◆ ROWS
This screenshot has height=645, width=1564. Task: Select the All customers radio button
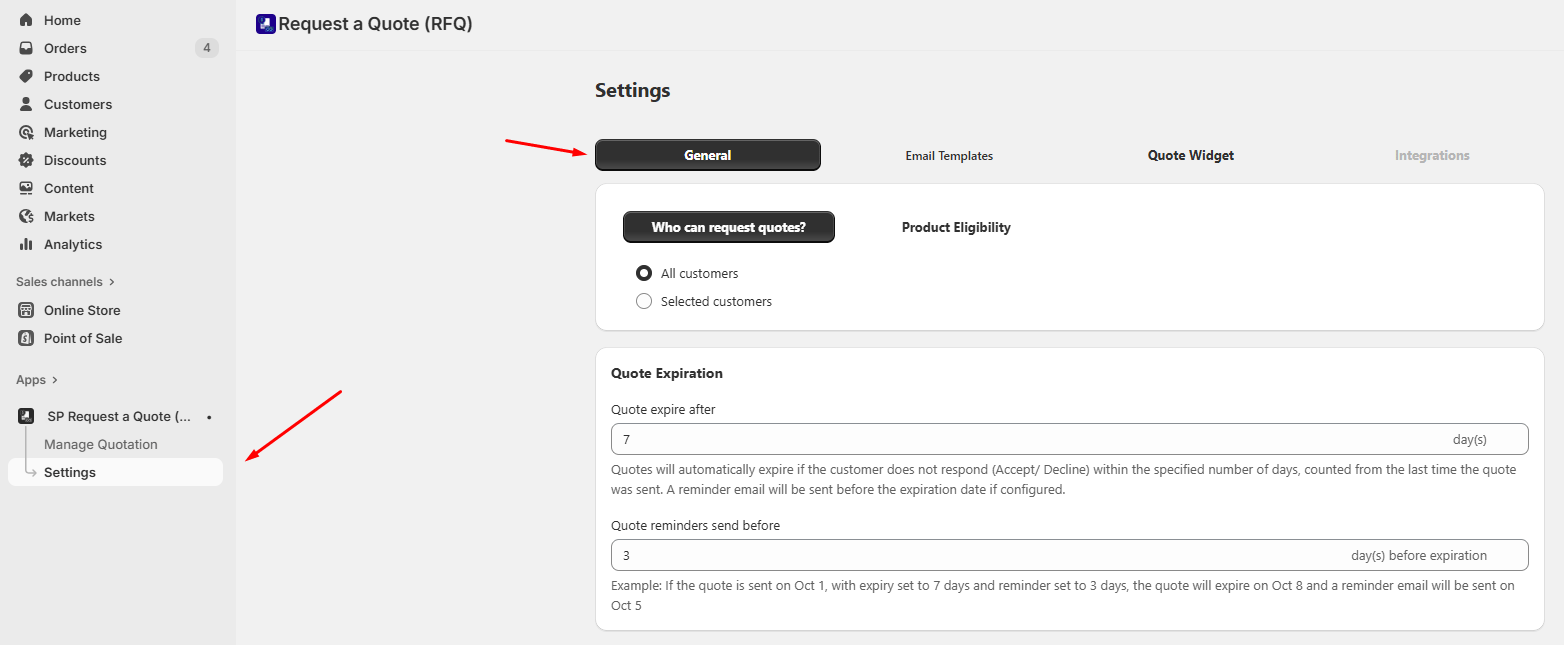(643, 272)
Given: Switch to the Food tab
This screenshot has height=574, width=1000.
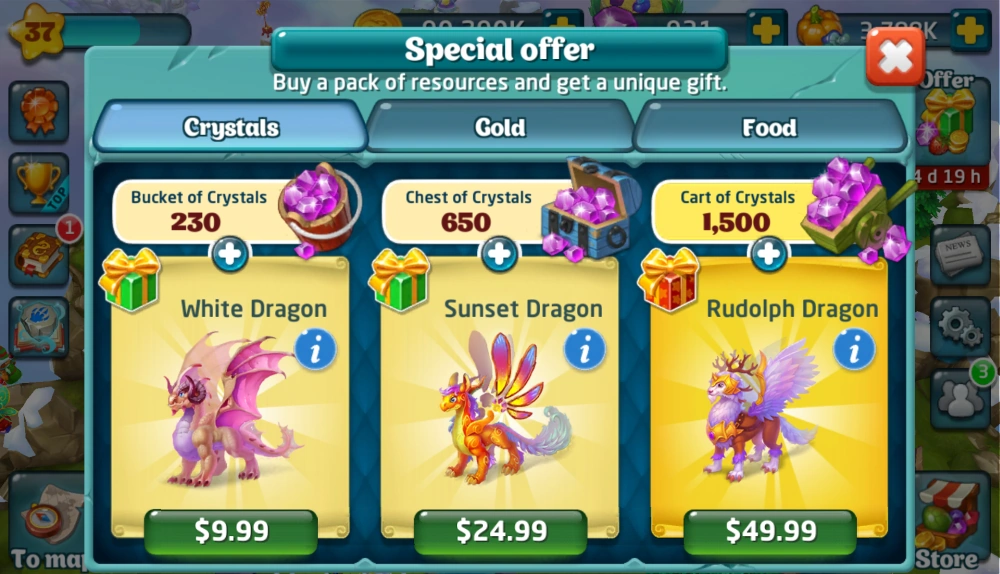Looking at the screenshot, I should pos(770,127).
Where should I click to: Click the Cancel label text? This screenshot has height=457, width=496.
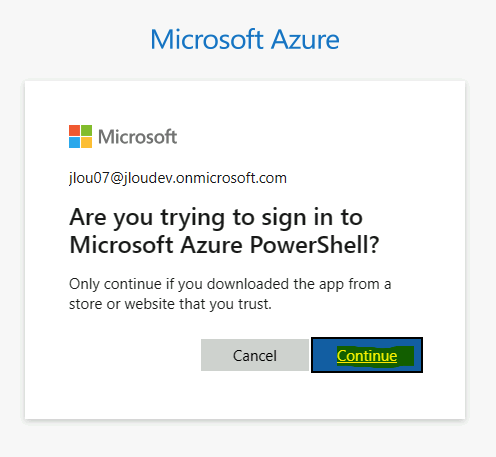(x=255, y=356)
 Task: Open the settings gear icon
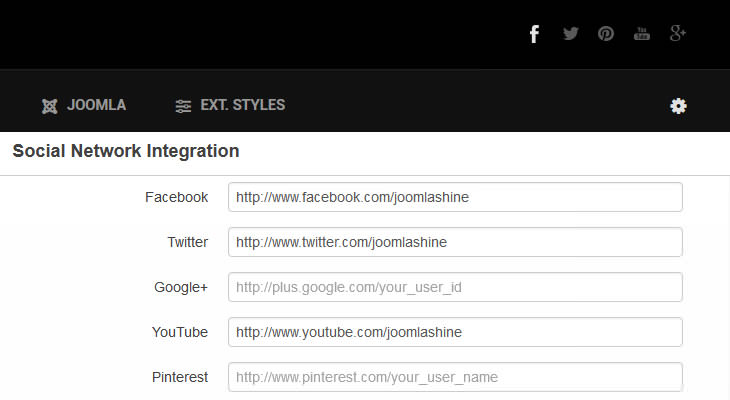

◆ EXERCISE
Render the records above as a JSON list of strings, one string per line with blank lines omitted, and leave the pictures out.

◆ TASK SOLUTION
[
  "This screenshot has height=645, width=1564. Task: Select the All customers radio button",
  "(643, 272)",
  "Given: Switch to the Food tab",
  "This screenshot has height=574, width=1000.",
  "Looking at the screenshot, I should pos(770,127).",
  "Where should I click to: Click the Cancel label text? This screenshot has height=457, width=496.",
  "(x=255, y=356)",
  " Task: Open the settings gear icon"
]